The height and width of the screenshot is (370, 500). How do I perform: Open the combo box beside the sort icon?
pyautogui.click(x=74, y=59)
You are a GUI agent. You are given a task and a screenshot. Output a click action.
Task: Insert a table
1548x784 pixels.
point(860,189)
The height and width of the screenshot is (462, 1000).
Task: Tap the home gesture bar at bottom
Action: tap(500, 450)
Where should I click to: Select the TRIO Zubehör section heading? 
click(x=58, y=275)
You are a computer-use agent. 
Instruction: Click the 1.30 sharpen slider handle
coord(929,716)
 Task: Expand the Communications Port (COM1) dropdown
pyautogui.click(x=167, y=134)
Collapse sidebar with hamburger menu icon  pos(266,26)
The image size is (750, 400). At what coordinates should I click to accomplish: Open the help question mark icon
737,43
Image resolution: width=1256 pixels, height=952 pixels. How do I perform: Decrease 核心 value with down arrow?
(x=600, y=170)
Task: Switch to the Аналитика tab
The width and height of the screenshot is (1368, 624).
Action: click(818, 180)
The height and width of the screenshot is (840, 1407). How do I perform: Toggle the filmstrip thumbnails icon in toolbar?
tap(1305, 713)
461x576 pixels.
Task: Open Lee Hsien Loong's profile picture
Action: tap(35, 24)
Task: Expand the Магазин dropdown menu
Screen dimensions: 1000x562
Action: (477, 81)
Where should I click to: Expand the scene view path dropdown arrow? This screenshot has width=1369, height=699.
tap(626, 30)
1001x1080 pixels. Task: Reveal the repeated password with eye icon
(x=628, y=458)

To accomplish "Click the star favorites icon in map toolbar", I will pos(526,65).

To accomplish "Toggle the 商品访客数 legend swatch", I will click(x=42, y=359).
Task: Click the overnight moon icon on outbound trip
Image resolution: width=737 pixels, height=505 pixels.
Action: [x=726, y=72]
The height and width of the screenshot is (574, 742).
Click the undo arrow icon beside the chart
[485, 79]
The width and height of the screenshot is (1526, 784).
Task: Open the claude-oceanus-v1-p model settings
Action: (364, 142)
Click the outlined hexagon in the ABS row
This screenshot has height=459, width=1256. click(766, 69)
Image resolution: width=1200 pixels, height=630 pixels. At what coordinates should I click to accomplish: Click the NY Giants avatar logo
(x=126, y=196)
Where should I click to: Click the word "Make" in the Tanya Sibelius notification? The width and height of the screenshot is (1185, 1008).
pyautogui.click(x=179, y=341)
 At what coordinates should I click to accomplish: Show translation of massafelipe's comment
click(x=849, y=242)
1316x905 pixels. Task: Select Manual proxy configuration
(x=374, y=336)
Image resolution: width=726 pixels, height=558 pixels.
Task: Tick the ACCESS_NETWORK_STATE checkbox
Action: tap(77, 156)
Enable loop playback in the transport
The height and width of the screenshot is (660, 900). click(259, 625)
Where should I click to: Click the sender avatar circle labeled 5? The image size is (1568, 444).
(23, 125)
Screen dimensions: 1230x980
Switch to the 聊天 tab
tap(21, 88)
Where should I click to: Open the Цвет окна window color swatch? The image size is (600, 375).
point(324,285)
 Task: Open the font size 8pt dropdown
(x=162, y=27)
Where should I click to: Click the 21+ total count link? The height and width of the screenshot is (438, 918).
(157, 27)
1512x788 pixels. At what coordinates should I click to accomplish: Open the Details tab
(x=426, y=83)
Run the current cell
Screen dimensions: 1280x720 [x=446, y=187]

= = = = =

#### [TASK INSTRUCTIONS]
Please tally the lines above that include the word "menu" and answer with the number by itself.

#### [RESPONSE TO THIS EXERCISE]
2